When I first set up this site I used certbot (the client program for letsencrypt) to create certificate every 90 days from the wordpress server, following this guide, including solving DNS-01 challenges.

Create CA-signed certificate automatically with cert manager and letsencrypt

With Kubernetes, cert-manager has the ability to integrate with let’s encrypt for full automation. Here is a good blog post on this. Domain verification is still required but it can be done automatically. We first need to register an A record that resolves host name to the Ingress IP to enable this automation. The domain ownership validation may use the ACME protocol. This should also work on private networks with private DNS and ACME protocol using a private boulder server.
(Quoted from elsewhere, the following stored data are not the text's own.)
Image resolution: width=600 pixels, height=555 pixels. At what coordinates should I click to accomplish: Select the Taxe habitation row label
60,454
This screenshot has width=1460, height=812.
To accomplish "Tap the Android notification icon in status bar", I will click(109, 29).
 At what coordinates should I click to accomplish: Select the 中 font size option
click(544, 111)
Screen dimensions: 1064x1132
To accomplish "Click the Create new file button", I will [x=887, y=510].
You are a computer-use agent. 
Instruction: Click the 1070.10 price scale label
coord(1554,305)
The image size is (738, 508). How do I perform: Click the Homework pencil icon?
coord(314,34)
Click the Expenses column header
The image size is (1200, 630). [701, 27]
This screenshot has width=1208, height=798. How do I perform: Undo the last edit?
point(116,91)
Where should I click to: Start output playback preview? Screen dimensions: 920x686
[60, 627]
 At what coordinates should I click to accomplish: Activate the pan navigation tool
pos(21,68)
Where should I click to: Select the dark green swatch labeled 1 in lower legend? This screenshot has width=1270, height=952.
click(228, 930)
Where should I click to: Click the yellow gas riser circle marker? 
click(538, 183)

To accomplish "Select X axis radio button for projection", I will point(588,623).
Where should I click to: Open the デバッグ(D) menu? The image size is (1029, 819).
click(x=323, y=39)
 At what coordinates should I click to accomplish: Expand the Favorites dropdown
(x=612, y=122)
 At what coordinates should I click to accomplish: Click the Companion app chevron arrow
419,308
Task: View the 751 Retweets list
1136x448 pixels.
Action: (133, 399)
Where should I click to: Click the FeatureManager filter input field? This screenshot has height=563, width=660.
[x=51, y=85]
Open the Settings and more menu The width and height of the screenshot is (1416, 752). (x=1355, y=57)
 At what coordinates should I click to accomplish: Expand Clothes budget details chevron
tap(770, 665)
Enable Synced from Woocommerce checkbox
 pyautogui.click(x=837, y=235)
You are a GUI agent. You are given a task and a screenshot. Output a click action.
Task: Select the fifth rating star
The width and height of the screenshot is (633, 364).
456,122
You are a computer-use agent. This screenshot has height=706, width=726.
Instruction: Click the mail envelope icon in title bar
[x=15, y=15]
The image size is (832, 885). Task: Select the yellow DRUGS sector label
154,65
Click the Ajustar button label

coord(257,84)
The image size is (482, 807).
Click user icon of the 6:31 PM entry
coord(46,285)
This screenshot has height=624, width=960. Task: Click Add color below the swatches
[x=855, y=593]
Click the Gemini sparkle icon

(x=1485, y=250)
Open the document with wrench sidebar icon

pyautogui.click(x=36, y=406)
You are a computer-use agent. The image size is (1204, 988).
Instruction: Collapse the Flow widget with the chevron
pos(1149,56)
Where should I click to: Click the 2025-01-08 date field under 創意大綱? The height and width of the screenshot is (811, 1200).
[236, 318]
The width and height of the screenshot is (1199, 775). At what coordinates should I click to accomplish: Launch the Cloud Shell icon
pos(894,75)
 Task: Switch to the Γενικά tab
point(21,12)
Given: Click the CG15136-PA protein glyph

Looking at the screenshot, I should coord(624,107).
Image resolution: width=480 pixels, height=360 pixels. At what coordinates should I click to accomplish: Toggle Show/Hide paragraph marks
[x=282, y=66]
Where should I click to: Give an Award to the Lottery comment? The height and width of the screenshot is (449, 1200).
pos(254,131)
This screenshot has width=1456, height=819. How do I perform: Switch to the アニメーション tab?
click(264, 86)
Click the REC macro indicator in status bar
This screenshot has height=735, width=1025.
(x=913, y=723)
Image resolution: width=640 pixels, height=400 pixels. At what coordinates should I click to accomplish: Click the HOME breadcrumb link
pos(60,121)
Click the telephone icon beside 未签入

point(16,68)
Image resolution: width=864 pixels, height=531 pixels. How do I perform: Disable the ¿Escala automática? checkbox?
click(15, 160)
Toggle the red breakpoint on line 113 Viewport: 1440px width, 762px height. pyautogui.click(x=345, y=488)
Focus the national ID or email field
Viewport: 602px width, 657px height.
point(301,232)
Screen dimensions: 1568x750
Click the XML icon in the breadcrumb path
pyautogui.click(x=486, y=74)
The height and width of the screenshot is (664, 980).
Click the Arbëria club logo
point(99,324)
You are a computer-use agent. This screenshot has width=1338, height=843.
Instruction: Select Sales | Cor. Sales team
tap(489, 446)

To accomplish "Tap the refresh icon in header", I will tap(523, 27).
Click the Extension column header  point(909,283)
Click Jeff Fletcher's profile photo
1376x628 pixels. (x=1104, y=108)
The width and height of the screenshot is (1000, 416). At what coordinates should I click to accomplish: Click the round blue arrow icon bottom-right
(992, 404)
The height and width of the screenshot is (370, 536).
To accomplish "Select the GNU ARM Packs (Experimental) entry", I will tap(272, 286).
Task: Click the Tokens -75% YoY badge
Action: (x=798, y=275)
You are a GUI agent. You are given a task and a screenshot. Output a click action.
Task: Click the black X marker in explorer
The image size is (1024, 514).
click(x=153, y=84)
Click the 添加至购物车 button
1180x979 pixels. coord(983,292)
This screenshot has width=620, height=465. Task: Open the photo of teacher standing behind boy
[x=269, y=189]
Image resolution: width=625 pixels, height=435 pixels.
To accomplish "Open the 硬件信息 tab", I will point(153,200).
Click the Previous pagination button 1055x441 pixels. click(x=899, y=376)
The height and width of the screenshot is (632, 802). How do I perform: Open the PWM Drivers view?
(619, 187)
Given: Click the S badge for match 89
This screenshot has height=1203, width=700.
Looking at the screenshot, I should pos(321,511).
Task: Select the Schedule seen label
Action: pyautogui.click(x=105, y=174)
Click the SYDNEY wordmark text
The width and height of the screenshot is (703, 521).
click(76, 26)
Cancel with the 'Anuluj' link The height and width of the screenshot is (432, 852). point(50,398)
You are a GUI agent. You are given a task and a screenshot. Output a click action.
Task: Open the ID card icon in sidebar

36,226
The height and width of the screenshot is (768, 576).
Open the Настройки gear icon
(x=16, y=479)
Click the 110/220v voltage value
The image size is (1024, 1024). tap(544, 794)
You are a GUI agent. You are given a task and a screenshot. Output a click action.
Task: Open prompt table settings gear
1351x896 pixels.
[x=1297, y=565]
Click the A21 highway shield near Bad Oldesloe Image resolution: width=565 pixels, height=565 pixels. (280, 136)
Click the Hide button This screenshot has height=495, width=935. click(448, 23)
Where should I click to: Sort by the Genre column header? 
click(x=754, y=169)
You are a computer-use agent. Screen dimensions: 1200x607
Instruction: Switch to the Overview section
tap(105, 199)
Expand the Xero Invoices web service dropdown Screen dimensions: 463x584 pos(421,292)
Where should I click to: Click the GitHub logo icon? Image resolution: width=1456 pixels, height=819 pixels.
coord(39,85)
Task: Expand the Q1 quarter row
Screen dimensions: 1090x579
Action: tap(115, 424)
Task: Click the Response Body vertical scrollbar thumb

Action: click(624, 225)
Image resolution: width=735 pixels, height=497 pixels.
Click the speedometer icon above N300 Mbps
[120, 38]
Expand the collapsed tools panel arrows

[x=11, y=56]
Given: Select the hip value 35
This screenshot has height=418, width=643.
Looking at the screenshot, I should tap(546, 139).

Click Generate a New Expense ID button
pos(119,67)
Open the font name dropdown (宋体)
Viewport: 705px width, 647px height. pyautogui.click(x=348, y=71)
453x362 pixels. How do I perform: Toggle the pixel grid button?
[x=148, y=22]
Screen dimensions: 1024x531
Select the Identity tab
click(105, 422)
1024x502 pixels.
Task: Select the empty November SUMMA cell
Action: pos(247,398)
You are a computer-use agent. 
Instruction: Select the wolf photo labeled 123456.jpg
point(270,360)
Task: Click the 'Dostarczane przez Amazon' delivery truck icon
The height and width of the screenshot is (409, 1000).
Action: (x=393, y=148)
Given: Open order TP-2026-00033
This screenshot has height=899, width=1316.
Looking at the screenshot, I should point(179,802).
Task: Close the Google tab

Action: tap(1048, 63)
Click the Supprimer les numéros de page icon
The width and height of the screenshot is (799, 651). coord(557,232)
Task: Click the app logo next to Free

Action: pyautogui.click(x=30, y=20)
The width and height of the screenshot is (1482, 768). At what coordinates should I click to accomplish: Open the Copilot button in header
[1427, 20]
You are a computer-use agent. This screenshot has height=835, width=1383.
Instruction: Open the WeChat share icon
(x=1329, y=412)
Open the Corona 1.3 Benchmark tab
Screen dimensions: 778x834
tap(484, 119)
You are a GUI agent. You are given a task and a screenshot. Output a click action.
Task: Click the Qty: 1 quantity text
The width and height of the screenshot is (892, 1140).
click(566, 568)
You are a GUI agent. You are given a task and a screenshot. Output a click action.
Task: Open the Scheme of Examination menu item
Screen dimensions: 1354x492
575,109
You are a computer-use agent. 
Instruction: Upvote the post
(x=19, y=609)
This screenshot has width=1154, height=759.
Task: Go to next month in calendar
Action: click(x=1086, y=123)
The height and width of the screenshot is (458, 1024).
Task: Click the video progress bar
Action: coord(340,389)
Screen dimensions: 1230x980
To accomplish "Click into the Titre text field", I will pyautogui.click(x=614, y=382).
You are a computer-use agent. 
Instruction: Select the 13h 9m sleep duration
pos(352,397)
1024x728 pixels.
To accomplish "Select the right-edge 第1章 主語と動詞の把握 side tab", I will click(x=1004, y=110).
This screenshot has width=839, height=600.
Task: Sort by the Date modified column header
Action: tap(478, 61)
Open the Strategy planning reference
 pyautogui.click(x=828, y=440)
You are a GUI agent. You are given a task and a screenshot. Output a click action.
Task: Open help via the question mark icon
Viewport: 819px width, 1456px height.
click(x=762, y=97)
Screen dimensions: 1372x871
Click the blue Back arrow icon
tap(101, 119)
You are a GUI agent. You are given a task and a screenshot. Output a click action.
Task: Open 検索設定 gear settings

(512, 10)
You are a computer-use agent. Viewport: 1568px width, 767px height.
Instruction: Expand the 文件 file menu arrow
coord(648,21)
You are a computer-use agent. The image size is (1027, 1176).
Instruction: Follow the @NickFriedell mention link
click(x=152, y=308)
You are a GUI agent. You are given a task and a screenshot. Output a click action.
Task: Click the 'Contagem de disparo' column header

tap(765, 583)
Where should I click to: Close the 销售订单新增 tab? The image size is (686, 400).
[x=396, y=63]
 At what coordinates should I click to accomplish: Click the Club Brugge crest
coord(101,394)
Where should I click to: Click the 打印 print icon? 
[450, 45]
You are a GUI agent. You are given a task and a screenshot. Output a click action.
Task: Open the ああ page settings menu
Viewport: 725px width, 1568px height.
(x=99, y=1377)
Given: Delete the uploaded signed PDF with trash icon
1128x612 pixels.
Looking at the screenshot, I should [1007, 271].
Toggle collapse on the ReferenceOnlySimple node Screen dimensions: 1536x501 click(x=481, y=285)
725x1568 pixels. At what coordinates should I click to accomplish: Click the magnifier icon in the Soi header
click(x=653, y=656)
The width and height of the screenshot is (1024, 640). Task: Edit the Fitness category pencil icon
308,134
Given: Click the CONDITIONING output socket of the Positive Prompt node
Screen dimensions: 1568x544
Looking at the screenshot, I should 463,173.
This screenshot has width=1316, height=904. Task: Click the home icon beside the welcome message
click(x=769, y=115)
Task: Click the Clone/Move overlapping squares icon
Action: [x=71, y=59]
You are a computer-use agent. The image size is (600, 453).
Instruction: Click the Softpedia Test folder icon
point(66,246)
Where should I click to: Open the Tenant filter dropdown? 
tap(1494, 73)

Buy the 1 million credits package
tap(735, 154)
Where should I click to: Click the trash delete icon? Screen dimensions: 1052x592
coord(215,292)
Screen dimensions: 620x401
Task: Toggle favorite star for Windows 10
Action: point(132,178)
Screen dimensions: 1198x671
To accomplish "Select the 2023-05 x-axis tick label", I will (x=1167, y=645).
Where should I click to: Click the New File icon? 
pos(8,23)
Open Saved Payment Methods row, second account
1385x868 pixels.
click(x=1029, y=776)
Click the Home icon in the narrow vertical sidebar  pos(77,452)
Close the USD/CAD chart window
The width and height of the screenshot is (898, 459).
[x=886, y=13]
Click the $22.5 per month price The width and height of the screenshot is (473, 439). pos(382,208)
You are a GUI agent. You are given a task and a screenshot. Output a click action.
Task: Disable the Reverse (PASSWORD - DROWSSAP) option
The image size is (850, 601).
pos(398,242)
Take domain name demo1.digihunch.com for example, if ingress exposes a public IP address which the domain name resolves to, then we can configure certificate with the following manifest:

kind: IngressClass
metadata:
  name: istio
spec:
  controller: istio.io/ingress-controller
---
apiVersion: cert-manager.io/v1
kind: ClusterIssuer
metadata:
  name: letsencrypt
spec:
  acme:
    privateKeySecretRef:
      name: letsencrypt
    server: https://acme-staging-v02.api.letsencrypt.org/directory
    solvers:
    - http01:
        ingress:
          class: istio
---
apiVersion: cert-manager.io/v1
kind: Certificate
metadata:
  name: demo
spec:
  dnsNames:
  - demo1.digihunch.com
  issuerRef:
    kind: ClusterIssuer
    name: letsencrypt
  secretName: demo-tls

This example uses Istio as ingress controller but the method works regardless of the controller technology behind Ingress. In the ClusterIssuer object, we’re telling it to use the staging server from letsencrypt. We also specify http01 as challenge type, and that the ingress type is istio. In the Certificate object, we provided dnsName and specified ClusterIssuser. We also tell it to store the credentials to a secret named demo-tls.

When we apply the resources above, the ClusterIssuer connects to letsencrypt server via ACME protocol. Since the DNS name already resolves to the Public IP that the ingress is hosting, the ClusterIssuer configures the required Ingress, Services and Pods accordingly so the token to satisfy the challenge is presented at the designated URI. Instead of a staging server, we can also use production ACME server for production deployment. Note that the production ACME endpoint has a stricter rate limit.

When the ACME validation is in progress, it is important to ensure that port 80 is open and there is no other mechanism (such as routing rule, authorization requirement, mandatory redirect to 443) that blocks access from letsencrypt server.

Bottom line

Cert Manager is deployed in Kubernetes, supporting a variety of issuer types. As a Kubernetes-native tool, it is a no-brainer for Kubernetes workload for X.509 certificate. Compared with using template function in Helm, it is not dependent on template function and the syntax is consistent (YAML). Compared with OpenSSL or other binary tools, it is easy to integrate with the platform.